Proposals to redistrict Tennessee’s 31 judicial districts may cost Anderson County its full-time judges, prosecutors, public defenders, and their staffs. Proponents want to jumble 15 of Tennessee’s 31 judicial districts containing the state’s 95 counties. The pending proposal would eliminate the 7th Judicial District consisting of Anderson County and combine Anderson, Scott, Union, Campbell, Claiborne, and Fentress counties into a single district. If the move is approved in Nashville, local officials and their offices may be relocated, and many other programs may be terminated.
Currently, Anderson County has a single circuit judge, chancellor, district attorney general, and public defender. All of these offices are located in the county seat in Clinton on a full-time basis. The other counties that are part of the proposed new super-district are headquartered in Scott County in the city of Huntsville, Tenn. It is unclear if redistricting would result in all of Anderson’s current officials relocating to Huntsville. However, what is clear is that under the proposal, Anderson County officials would have duties in other counties, some of them an hour or more away, such as Jamestown, the county seat of Fentress County, located on the Cumberland Plateau bordering Kentucky.

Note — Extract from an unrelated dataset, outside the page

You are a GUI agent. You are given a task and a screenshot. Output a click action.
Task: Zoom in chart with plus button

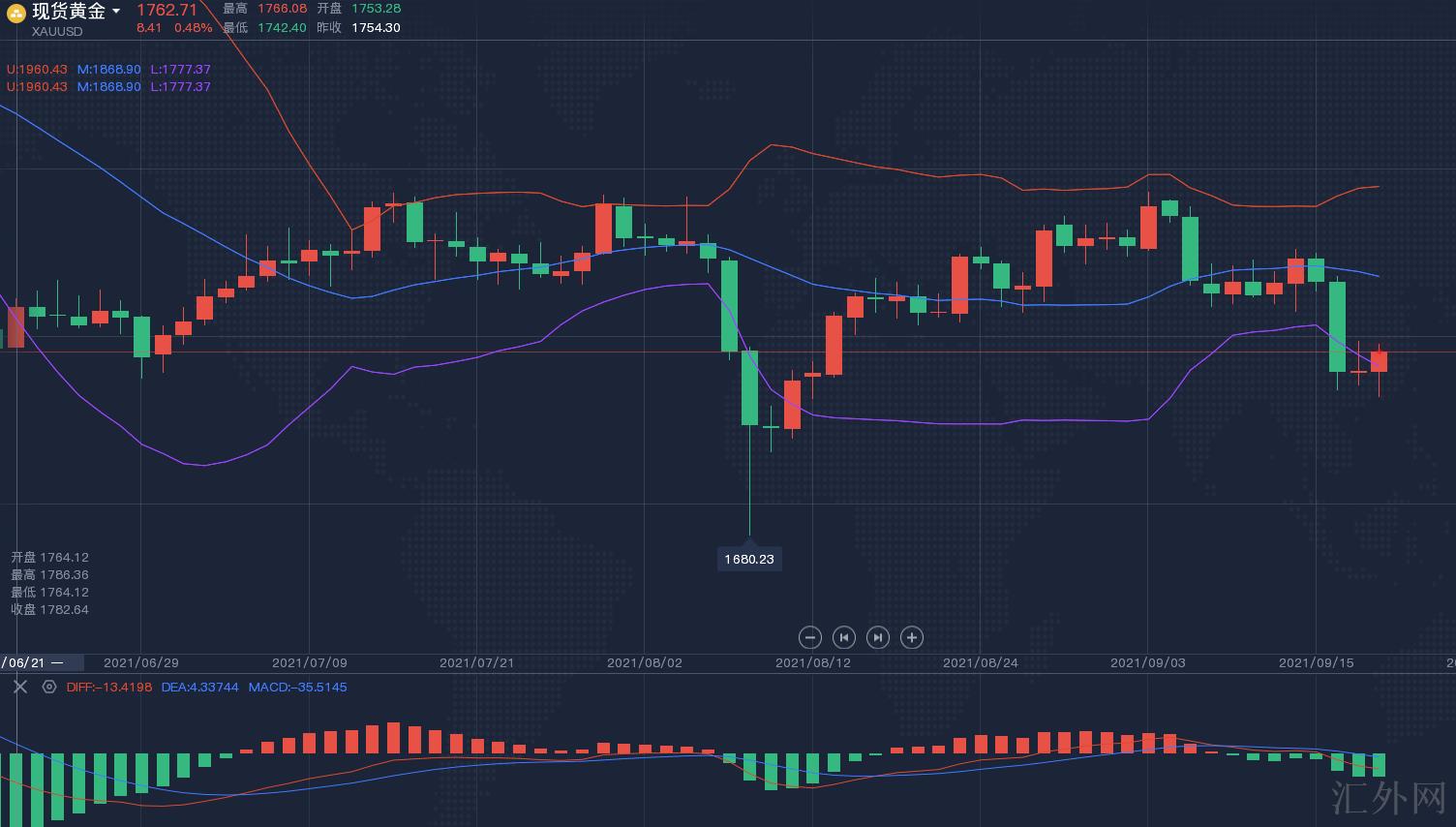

Local leaders are sounding an alarm about the possible implications for Anderson County and its citizens. District Attorney General Dave Clark cautioned that many other organizations, grants, and contracts are tied to each judicial district.
“If we lose our judicial district, we may also lose our children’s advocacy center, crime task force, DUI prosecution grant, drug court, and other programs that are making our community better and safer,” Clark said.
Collectively, law enforcement, prosecutors, and judges have been able to reduce crime in Anderson County by almost 20 percent during the last six years by working smarter and giving their undivided attention to one county.
Clark worried that “our success may not be sustainable in a large judicial district where officials divide their attention and presence among as many as six counties and a wide geographic region.”
Oak Ridge Chamber of Commerce President Parker Hardy said that the chamber’s Pro-Growth Advocacy Task Force is concerned about the matter too.
“Anderson County is a major employment center and a hub for economic activity associated with that workforce. Far more people work here than live here, and we are concerned that redistricting could negatively impact business in terms of cost, availability, and delivery of judicial services and access to the courts,” Hardy said.
Oak Ridge developer Rick Chinn echoed a similar concern.
“Property values and economic development are slowly picking up in Oak Ridge and Anderson County; we certainly don’t want anything to hurt our community in general or our prospects for economic development in particular,” Chinn said. “It is my understanding that getting our own judicial district 40 years ago was a hard-fought battle. Losing it, it seems to me, would be a huge step backward.”
Oak Ridge attorney Jim Normand also expressed concerns that redistricting would limit and reduce Anderson County citizens’ access to the civil justice system.
“The dockets are crowded now and our judges, prosecutors, and public defenders work very hard and long hours on a full-time basis to keep our justice system moving forward, and it still can take longer than our clients would like to resolve cases,” Normand said. “If judicial redistricting goes through as proposed, our access to the judges and local court dates would be changed so that we may have to travel to outlying county seats like Maynardville or Jamestown to appear in court on such legal matters as probate, divorce, personal injury, and contract disputes, which will result in all court matters taking much longer and being more expensive for everyone. That’s obviously not good for anyone.
“We hope that the citizens of Anderson County and our elected representatives in Nashville will fight to save our judicial district,” Normand said. “Losing it will be a step backward for Anderson County and have nothing but negative consequences for the citizens and businesses of Anderson County.”